**What the task asks:** Every line with the string "agent" must be copied from the entries below.
# # # # # # #
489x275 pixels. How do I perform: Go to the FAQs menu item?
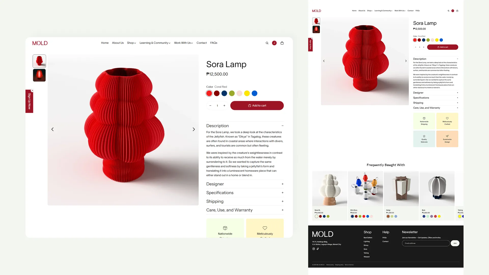click(214, 43)
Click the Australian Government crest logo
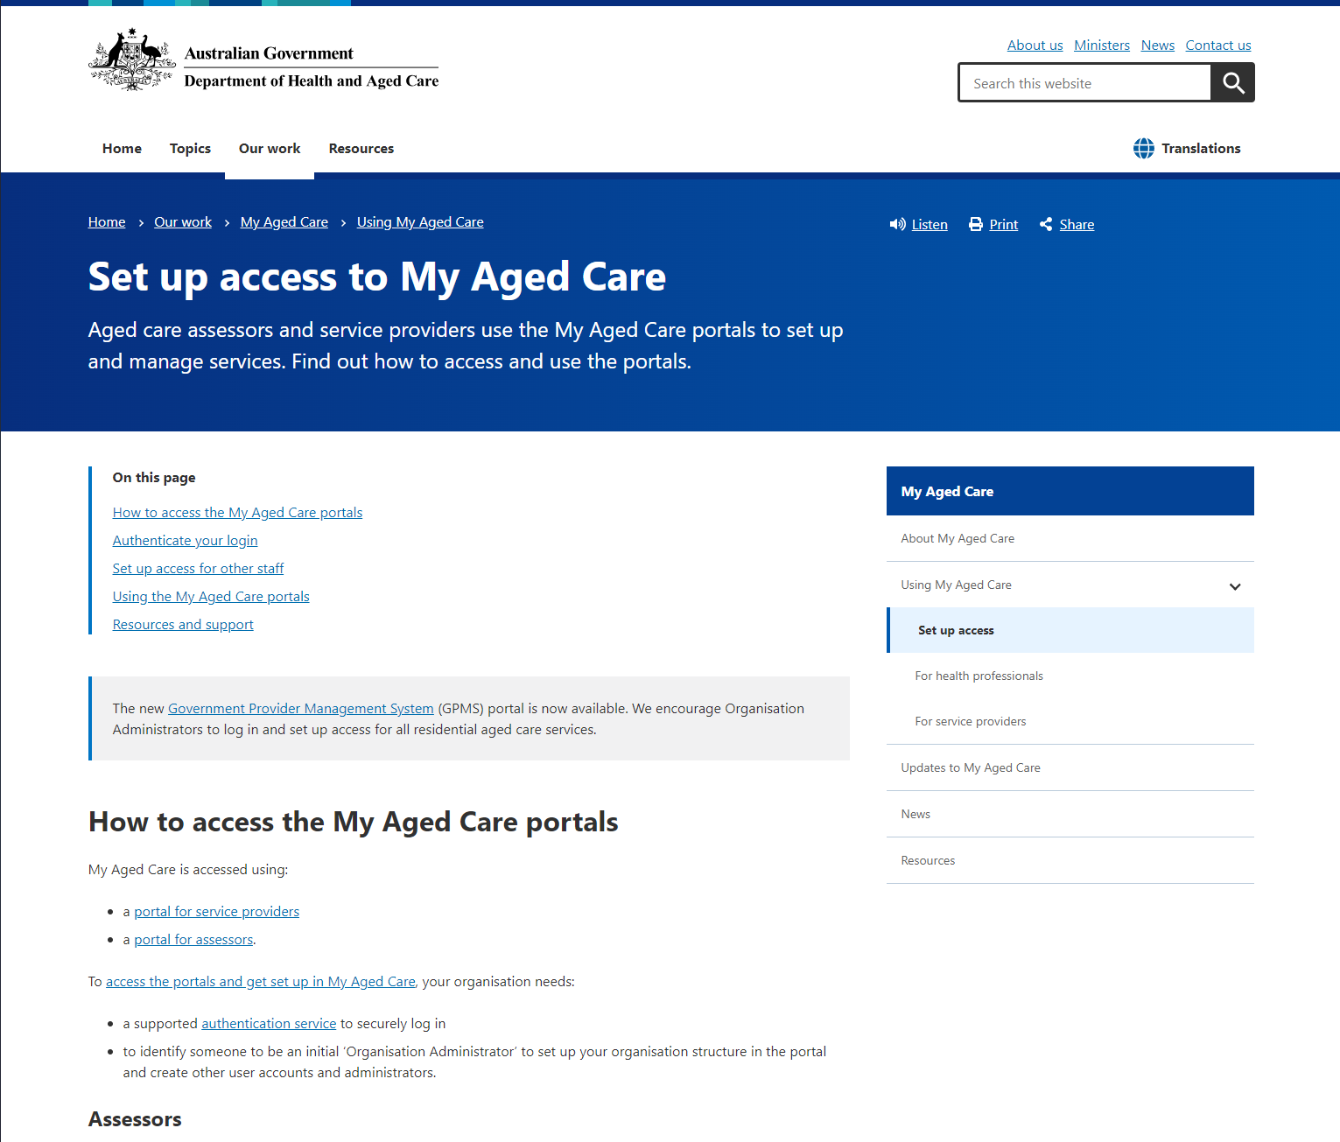 click(131, 60)
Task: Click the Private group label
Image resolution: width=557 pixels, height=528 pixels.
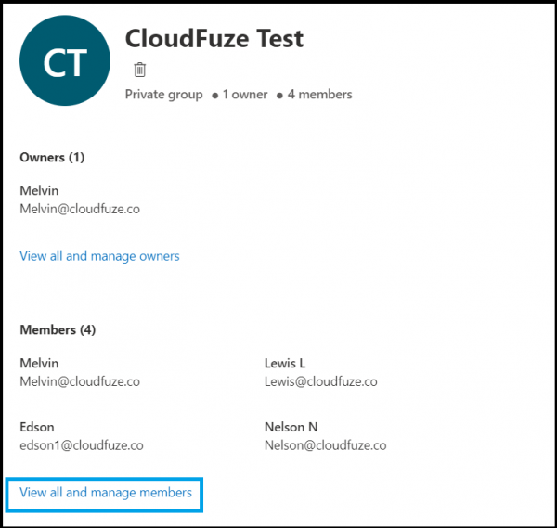Action: [x=163, y=95]
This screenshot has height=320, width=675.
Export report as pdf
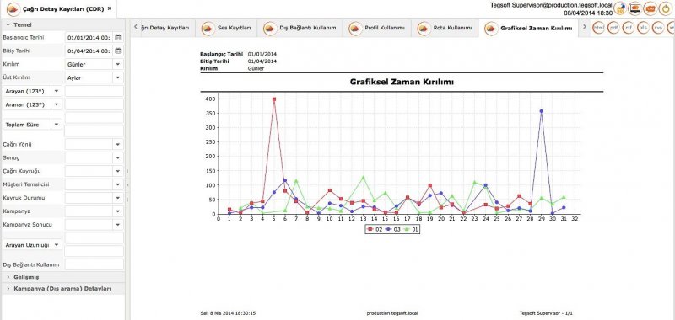coord(613,28)
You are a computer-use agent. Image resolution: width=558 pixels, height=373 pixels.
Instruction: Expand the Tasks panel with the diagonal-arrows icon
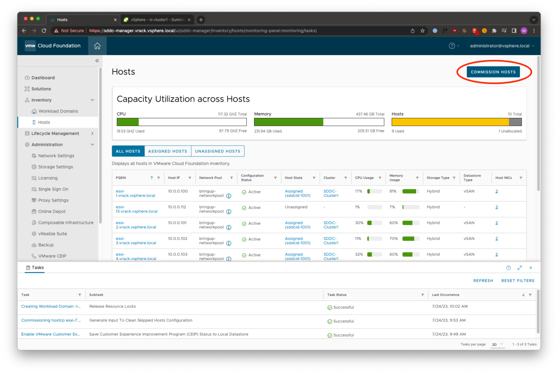(520, 267)
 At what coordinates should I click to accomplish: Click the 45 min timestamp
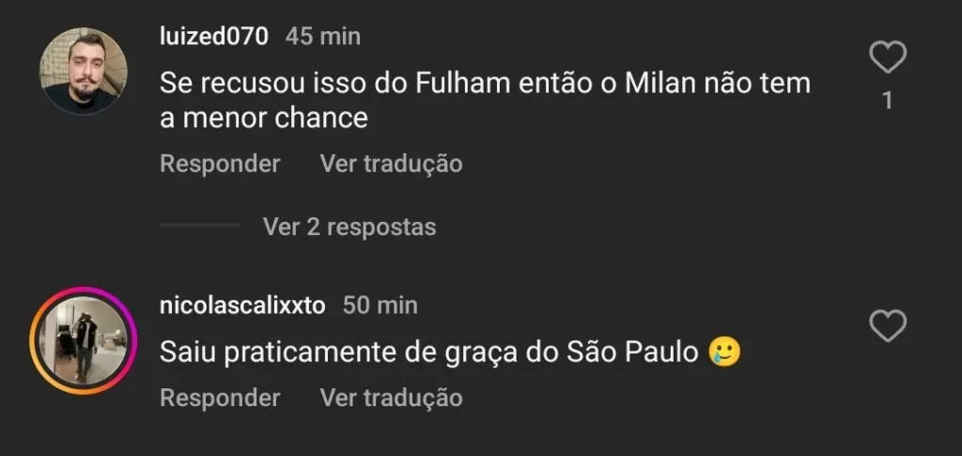(323, 37)

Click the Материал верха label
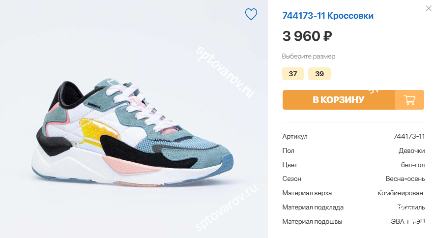307,193
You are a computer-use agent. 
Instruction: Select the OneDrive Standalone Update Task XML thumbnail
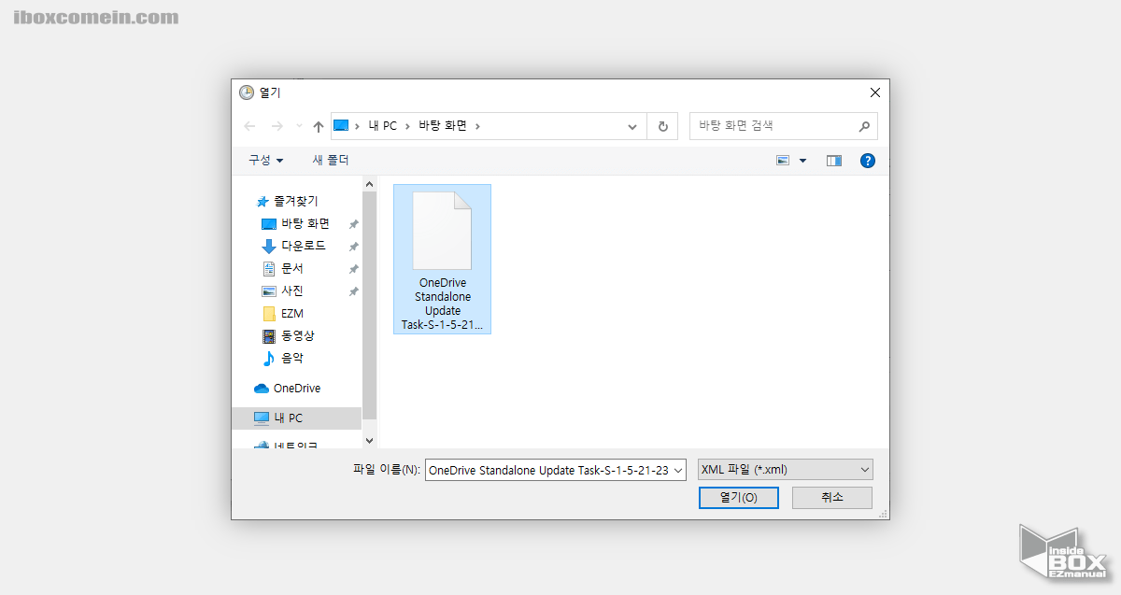[x=442, y=229]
# # # # # # #
**Response below:**
You are a computer-use agent. Image resolution: width=558 pixels, height=373 pixels.
You are a computer-use agent. 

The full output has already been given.